This is a short guide on how to give your children a healthy opinion about eating.
Obesity has become a major concern in the U.S. In addition, thousands of people suffer from eating disorders such as over-eating or bulemia.
When children are born, though, they don’t know the difference between foods. And, they have no concept of what being overweight is or what others think is the perfect figure. These things are learned by children as they grow.
One mistake parents make, when feeding small children, is not to feed them foods they don’t like themselves. If a parent hates green beans, for example, they’re less likely to choose green beans for their child.
No matter how you feel about certain foods, give your child a chance to like them, especially healthy foods. If your child appears to dislike the taste, don’t serve that food again for a short while.
Try the food again at a later date.
If the child still dislikes the taste, move on to other healthy foods that he or she likes. Continue to try to introduce the “unsavory” food, throughout his or her toddler years.
Here are a few tips to help you create a good eating habit for your children:
1. Never force your child to eat foods that he or she doesn’t like.
Try preparing them different ways or letting a period of time go by before trying the food again, but never force the child to eat it.
This is unhealthy and leads the child to pick and choose only their very favorite foods later in life. That can mean a lifetime of eating junk and sweets.
2. Never make your child finish everything on his plate.
Any normal person, child or adult, will eat when hungry.
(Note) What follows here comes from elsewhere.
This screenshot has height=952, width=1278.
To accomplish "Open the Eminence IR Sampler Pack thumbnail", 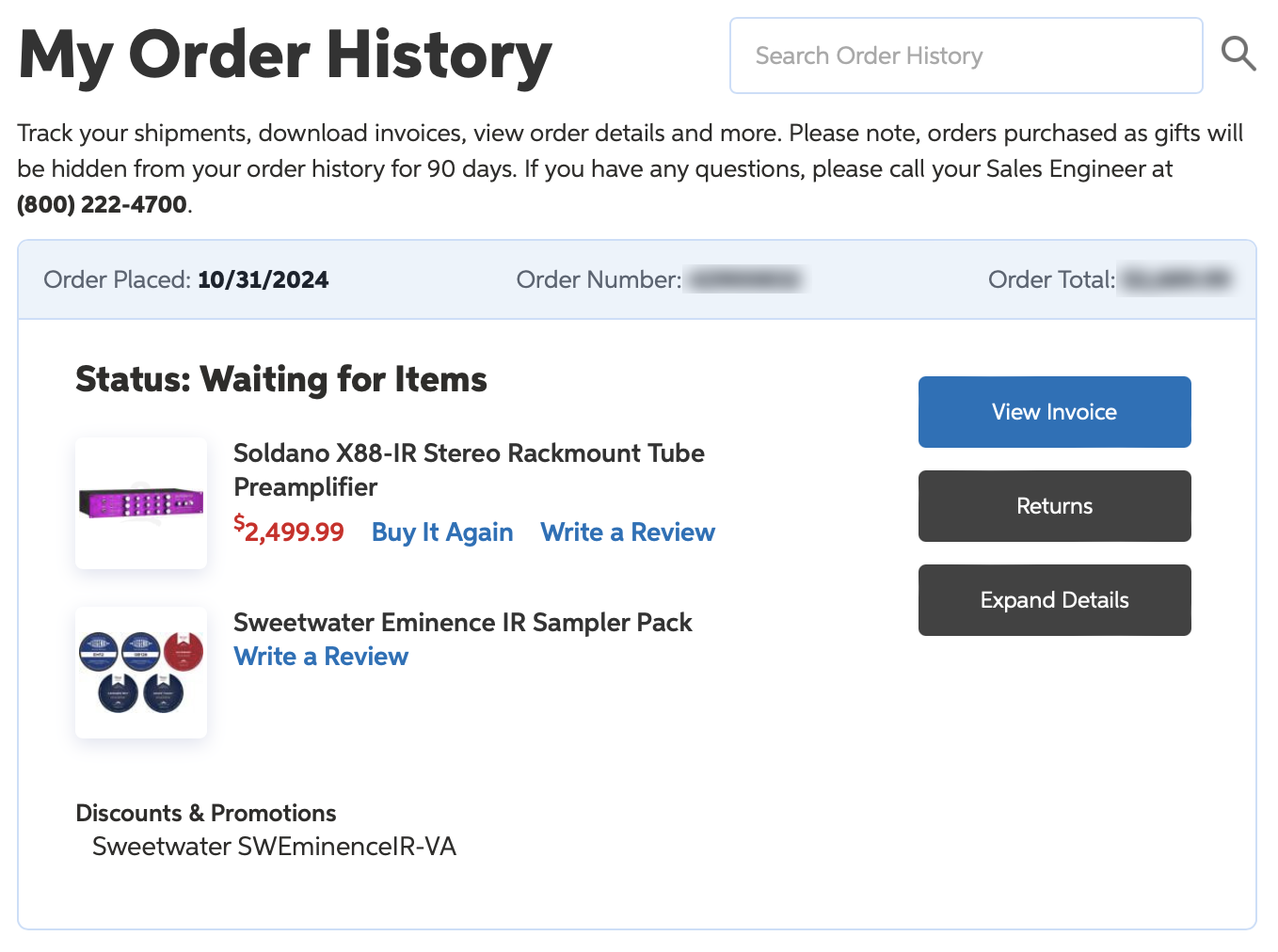I will (141, 673).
If they don’t want anymore, it’s wrong to force a child to continue eating.
Later in life, the child will be unable to eat a meal without finishing every bite, leading to obesity or bulemia.
3. Teach your children to snack healthy at an early age.
As children grow up they will enjoy choosing grapes over cake or carrot sticks over chips. It’s only after you teach children that cake or chips taste better that they choose these foods instead.
Allow the child to have cakes, chips and other no-no snacks, on occasion, but only rarely. Give small portions of these foods.
4. Let your child see you eating the same healthy foods you have him eating.
It’s not right to eat high-calorie foods while giving the child something healthy. If you don’t like some of the healthy foods you’re giving your child, make a selection tray.
Place various healthy foods, dips and other things on a tray. Allow the child to choose which ones he wants and you choose the ones you like.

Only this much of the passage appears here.